- **Problem description**
Turn the stretch of rows from the line containing "click on downloads." through the end of the rows into a numbered list, one line per item, with blank lines omitted.

- **Material for this exercise**
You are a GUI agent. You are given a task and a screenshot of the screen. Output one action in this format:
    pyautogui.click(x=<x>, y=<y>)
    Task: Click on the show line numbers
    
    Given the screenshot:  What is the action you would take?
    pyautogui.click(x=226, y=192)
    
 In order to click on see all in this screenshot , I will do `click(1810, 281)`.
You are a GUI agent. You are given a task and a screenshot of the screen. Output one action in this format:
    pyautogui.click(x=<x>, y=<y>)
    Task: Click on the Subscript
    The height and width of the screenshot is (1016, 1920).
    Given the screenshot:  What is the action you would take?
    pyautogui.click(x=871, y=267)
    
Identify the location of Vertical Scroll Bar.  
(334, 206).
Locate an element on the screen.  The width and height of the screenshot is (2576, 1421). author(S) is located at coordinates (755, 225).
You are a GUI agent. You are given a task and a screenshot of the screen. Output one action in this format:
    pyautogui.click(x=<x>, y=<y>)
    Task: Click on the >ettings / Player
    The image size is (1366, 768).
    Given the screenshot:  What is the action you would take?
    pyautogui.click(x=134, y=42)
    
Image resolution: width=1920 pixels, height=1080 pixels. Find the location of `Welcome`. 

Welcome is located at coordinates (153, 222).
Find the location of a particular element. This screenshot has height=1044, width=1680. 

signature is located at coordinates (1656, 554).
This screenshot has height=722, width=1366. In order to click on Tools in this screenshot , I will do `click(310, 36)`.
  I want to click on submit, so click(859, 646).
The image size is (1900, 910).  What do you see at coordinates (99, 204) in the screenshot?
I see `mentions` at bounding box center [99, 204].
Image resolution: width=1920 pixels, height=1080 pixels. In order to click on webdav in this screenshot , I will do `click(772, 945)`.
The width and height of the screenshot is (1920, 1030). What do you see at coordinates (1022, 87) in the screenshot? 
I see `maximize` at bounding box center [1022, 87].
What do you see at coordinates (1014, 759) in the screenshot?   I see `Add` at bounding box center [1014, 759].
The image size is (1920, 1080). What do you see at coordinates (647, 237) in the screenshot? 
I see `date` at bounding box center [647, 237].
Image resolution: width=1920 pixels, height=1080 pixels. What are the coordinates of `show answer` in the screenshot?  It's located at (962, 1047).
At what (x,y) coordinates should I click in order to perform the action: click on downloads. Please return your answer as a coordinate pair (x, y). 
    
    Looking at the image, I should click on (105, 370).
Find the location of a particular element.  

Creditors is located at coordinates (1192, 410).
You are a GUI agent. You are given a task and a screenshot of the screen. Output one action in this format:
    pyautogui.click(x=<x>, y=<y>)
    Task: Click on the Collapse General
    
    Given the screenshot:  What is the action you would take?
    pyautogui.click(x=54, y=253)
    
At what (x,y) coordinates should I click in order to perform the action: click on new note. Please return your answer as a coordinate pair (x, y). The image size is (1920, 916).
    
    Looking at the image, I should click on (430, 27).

- **Solved exercise**
1. At what (x,y) coordinates should I click in order to perform the action: click on downloads. Please return your answer as a coordinate pair (x, y). 
2.     Looking at the image, I should click on (105, 370).
3. Find the location of a particular element.  
4. Creditors is located at coordinates (1192, 410).
5. You are a GUI agent. You are given a task and a screenshot of the screen. Output one action in this format:
6.     pyautogui.click(x=<x>, y=<y>)
7.     Task: Click on the Collapse General
8.     Given the screenshot:  What is the action you would take?
9.     pyautogui.click(x=54, y=253)
10. At what (x,y) coordinates should I click in order to perform the action: click on new note. Please return your answer as a coordinate pair (x, y). The image size is (1920, 916).
11.     Looking at the image, I should click on (430, 27).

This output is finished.